O primeiro responsável por essa superação é o dramaturgo Donald Margulies, cujo argumento se centra na relação de Foster Wallace com David Lipsky, o escritor que passou com este os últimos dias da digressão de promoção de Infinite Jest, entrevistando-o, desafiando-o, espiando-o, testando-o, no intuito de fazer uma reportagem para a Rolling Stone. A reportagem nunca chegou a ser publicada, mas, depois da morte de Foster Wallace, em 2008, Lipsky lançou Although of Course You End Up Becoming Yourself: A Road Trip with David Foster Wallace, no qual transcreveu as conversas entre os dois durante esses cinco dias no fim dos anos 90. O diálogo intenso – sobre o sucesso, a falsidade, a condescendência, a depressão, a dependência, a América – tem o formato ideal daquelas peças de teatro com poucas personagens, fechadas num espaço, decididas a discutir um tema até à exaustão.
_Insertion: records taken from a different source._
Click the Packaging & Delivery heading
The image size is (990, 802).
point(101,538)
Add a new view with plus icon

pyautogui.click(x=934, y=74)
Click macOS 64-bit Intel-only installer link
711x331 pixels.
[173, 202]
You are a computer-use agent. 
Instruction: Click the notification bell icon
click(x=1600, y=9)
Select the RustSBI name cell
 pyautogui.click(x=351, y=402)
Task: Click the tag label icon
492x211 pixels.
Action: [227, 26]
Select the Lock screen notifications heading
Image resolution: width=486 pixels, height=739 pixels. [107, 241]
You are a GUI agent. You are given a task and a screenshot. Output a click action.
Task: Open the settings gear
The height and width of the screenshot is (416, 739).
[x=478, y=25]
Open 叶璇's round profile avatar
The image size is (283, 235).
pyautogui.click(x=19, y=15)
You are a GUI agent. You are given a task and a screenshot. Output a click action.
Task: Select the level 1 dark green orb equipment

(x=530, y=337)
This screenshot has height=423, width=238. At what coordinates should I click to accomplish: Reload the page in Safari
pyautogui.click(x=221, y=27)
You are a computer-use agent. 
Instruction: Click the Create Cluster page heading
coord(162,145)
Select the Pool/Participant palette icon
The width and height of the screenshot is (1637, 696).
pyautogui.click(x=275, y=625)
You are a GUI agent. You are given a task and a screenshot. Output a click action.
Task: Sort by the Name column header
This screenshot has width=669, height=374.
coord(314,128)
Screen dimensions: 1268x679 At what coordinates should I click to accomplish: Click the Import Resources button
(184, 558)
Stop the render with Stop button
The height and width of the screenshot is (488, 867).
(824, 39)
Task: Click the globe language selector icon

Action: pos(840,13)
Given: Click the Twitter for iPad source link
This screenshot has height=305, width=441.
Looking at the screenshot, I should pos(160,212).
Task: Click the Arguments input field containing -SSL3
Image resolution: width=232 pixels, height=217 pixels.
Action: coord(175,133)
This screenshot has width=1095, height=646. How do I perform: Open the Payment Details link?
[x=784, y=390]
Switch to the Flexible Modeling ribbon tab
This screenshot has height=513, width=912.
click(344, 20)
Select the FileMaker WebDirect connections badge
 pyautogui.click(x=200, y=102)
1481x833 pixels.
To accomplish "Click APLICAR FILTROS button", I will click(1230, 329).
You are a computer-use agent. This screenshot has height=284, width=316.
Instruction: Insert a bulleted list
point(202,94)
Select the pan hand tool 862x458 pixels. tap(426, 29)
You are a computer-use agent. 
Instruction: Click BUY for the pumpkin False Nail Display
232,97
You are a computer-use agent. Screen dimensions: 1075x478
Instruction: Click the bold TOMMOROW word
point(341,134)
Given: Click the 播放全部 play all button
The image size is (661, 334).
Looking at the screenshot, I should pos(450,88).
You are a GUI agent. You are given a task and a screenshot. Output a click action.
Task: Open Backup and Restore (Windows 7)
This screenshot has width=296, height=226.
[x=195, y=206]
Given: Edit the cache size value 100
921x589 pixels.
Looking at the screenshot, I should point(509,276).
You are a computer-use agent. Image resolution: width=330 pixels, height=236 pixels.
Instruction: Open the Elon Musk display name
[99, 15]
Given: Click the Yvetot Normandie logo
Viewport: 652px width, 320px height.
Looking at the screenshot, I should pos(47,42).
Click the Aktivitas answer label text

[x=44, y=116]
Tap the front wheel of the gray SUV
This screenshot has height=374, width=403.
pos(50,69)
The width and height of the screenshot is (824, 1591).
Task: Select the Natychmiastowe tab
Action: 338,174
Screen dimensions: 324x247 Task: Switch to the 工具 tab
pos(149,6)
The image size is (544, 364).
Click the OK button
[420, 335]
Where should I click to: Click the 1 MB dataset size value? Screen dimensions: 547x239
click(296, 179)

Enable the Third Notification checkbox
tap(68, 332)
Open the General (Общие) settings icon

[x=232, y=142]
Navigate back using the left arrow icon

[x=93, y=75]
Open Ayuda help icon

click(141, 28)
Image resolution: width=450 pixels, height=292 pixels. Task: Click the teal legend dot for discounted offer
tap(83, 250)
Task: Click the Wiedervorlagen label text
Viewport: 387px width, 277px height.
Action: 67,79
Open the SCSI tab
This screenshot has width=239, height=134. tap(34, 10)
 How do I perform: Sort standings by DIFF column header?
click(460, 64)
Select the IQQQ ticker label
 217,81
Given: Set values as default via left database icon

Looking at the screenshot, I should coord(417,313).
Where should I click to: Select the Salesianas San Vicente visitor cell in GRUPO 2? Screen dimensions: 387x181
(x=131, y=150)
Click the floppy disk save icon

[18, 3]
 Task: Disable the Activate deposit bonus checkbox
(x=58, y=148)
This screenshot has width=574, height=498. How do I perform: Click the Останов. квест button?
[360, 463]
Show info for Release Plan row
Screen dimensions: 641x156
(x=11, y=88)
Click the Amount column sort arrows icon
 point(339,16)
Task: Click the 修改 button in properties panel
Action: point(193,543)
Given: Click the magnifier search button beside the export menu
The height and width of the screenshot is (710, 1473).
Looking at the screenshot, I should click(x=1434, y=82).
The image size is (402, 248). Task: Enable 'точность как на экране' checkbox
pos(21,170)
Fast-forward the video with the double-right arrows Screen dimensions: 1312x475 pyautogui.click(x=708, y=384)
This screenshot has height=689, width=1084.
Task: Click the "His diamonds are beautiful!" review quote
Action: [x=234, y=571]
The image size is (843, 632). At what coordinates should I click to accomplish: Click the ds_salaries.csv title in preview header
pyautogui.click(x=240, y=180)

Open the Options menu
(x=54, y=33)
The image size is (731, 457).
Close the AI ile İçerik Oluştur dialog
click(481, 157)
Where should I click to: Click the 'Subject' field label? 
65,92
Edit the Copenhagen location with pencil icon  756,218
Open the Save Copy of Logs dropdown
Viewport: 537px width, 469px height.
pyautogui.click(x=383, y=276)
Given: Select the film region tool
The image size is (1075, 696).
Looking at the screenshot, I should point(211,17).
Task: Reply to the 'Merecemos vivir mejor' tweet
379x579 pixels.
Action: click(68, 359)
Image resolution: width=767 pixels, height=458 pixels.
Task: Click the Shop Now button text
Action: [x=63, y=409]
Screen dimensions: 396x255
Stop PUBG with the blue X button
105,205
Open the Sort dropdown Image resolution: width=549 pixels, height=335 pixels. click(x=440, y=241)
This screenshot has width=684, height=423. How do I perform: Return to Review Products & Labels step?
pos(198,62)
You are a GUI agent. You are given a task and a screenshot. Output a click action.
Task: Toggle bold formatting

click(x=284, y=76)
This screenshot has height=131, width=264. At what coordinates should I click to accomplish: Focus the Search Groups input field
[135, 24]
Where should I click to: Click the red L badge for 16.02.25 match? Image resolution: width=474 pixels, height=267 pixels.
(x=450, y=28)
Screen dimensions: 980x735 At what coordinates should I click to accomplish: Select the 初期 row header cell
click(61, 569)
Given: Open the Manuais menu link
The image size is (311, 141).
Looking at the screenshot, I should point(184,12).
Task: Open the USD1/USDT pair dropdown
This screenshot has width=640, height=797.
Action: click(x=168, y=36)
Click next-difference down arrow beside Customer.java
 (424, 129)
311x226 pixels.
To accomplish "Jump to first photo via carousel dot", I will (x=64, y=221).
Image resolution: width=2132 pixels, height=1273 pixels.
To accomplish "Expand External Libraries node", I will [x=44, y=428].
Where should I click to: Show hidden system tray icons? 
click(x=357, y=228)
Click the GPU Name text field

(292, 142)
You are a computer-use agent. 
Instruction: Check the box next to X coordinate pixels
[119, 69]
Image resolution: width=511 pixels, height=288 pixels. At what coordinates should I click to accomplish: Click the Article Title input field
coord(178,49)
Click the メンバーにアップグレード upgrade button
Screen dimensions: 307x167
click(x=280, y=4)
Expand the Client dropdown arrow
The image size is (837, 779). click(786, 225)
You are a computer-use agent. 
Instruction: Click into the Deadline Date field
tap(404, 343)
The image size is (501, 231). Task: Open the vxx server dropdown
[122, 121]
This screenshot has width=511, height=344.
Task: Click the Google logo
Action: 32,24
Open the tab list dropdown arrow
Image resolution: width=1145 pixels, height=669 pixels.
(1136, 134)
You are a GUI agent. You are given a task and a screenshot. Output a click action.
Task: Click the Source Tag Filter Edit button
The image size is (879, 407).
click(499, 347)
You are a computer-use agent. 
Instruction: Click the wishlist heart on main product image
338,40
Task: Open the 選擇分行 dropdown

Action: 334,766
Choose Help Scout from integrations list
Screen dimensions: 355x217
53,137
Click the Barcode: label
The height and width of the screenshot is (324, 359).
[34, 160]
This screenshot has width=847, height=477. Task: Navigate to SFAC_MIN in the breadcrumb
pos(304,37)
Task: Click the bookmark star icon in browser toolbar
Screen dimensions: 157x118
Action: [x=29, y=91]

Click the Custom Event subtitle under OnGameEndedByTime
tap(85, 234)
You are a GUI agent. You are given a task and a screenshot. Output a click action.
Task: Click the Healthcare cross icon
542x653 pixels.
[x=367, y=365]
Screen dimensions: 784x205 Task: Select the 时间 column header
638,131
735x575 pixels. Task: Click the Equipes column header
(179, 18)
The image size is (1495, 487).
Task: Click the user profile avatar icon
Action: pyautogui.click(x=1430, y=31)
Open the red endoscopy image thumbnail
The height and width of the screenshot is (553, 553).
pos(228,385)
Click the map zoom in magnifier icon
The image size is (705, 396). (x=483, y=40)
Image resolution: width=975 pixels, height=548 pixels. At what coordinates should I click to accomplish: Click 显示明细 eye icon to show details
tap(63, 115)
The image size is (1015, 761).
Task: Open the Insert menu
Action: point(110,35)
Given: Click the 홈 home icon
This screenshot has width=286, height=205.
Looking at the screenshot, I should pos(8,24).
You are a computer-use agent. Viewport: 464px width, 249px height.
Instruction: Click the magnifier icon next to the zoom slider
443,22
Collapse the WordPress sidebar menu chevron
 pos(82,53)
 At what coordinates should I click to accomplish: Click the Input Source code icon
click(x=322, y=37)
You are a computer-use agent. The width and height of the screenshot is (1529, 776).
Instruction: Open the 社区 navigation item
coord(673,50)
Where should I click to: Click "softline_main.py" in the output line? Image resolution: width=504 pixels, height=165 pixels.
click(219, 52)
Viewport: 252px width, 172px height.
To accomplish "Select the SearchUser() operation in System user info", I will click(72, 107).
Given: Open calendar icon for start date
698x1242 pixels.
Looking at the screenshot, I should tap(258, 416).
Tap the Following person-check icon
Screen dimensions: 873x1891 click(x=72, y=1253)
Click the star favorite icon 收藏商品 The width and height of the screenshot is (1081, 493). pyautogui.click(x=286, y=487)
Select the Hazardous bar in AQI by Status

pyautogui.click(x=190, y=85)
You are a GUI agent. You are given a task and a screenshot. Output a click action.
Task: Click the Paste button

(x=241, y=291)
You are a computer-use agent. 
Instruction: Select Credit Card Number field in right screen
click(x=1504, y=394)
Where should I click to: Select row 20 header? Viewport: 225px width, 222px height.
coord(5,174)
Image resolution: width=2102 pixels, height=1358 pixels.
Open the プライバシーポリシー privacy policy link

E, embora se abra em vários cenários (muitos em exteriores) e mesmo a outras personagens, o argumento de Margulies encerra-se sobretudo neste jogo, por vezes amigável, por vezes cruel, mantendo essa raiz dramatúrgica.
A escrita, porém, não é igualada pela realização. Em termos estritamente fílmicos, The End of the Tour sofre de certos tiques do cinema “indie” trazidos por James Ponsoldt – câmara à mão nervosamente à procura do melhor enquadramento; reflexos de luz na lente para dar um ar mais “natural”; música “indie” (da época em que ainda era “alternativa”) a rodos (Pavement, Tindersticks, R.E.M.), principalmente na primeira parte (na segunda, a música de Danny Elfman, a melhor em muitos anos, toma conta da banda sonora). No entanto, pode-se-lhe elogiar a direcção de actores: Jason Segel, surpreendentemente assume o papel de David Foster Wallace, sem tentar imitá-lo, sem exageros, apanhando muito bem o seu lado terra-a-terra (por muito que este fosse também uma espécie de encenação do escritor); Jesse Eisenberg prossegue na construção da sua persona intelectual e palavrosa, cada vez mais desagradável e ríspida (quanto às semelhanças com Lipsky, não posso comentar com segurança, mas o actor aparenta não estar muito preocupada em recriar alguém que não a si mesmo).
Não servindo propriamente como porta de entrada para a obra de David Foster Wallace (pede algum conhecimento prévio), The End of the Tour é bom acompanhamento para esta: ao contrário do que escreve Bret Easton Ellis, não tenta mitificar a figura do escritor torturado e auto-complacente, desenhando, antes, um retrato justo de Foster Wallace. É o melhor elogio que lhe posso fazer.